La Posturologie : Le syndrome postural cognitif de type Surcontrôle volontaire de l'équilibre (SVE).
Il s’agit là, du parfait exemple d’un syndrome de nature accidentelle.

Il s’agit ici du syndrome qui caractérise les états de stress post traumatique.

Pour qu’il soit présent, il faut qu’il y ait eu un évènement traumatisant. Nous le rencontrons fréquemment en Posturologie clinique à la suite d’un accident, d’un traumatisme (physique ou psychique) d’une vision traumatique, d’une agression, d’un attentat, du décès d’un proche, d’un choc arrière (comme le coup du lapin en voiture) ou d’un simple choc à la tête n’ayant parfois même pas entraîné de perte de connaissance.

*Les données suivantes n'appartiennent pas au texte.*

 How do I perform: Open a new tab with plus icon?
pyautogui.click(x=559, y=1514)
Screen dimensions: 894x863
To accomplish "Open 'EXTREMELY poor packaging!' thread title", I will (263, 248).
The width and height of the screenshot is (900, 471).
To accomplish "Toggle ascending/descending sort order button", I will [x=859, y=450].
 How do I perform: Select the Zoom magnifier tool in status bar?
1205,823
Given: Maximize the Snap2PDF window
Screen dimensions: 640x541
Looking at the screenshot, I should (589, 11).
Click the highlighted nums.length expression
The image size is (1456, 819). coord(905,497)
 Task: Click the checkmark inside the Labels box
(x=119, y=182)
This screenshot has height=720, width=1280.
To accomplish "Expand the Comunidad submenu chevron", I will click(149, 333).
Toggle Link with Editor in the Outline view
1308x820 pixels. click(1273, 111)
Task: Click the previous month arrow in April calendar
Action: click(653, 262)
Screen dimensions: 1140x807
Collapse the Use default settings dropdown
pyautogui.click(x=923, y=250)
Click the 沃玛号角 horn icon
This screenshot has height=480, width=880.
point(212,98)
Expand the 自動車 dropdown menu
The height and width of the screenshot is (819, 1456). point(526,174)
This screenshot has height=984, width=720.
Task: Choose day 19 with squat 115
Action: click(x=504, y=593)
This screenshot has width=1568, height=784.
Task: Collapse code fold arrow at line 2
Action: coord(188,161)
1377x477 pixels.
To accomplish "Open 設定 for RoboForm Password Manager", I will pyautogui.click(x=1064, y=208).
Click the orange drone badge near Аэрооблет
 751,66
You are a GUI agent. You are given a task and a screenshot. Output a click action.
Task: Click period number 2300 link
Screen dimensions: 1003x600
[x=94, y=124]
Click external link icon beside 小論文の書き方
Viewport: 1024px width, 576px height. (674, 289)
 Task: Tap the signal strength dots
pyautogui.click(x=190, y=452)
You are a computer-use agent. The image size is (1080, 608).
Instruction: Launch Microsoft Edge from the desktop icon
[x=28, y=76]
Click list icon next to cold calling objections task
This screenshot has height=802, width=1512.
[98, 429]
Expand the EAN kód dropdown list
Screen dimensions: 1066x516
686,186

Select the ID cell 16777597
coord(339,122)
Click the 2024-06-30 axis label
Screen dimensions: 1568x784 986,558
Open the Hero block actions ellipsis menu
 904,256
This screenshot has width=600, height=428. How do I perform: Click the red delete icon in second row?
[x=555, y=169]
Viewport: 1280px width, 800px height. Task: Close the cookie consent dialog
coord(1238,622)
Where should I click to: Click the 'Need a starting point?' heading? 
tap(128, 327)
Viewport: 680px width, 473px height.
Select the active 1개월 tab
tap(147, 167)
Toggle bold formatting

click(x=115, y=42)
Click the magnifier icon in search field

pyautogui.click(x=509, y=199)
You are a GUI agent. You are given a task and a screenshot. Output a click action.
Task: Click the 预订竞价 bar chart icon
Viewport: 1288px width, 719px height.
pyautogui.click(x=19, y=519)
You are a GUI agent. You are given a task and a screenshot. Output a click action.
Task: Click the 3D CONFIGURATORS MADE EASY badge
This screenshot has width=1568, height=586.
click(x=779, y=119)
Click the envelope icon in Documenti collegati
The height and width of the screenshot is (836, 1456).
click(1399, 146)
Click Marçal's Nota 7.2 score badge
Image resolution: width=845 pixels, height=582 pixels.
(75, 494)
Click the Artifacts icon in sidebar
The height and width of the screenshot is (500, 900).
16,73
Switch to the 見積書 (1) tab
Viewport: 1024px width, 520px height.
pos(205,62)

Il concerne 7 à 8 % de la population, environ 5 millions de personnes en France. Là aussi, les douleurs sont importantes. Il s’agit là, du syndrome de la douleur physique, de la douleur morale et de la peur. On dit trop souvent et à tort parfois, que « la douleur est dans sa tête ». Oui, elle peut être dans sa tête, comme dans son corps, mais cela n’empêche pas la personne d’avoir mal, parfois très mal.

Nous sommes en présence du syndrome postural cognitif qui crée la douleur, la peur et l’angoisse.

C’est le retour permanent de l’image traumatique et les oscillations posturales très importantes qui sont à l’origine des troubles anxieux importants que la personne subit.

Depuis peu, les posturologues savent maintenant traiter ce type de syndrome postural au moyen de semelles orthopédiques adaptées (voir au chapitre bibliographie : traitement du trouble de stress post traumatique)

D’autres formes traumatiques sont également associées à ce syndrome, le coup du lapin (dénommé Whiplash Injury) qui consiste en un choc arrière entraînant une forte accélération puis décélération de la flèche cervicale. Dans ce cas il faut traiter en posturologie et faite traiter par les ostéopathes spécialisés dans ce domaine.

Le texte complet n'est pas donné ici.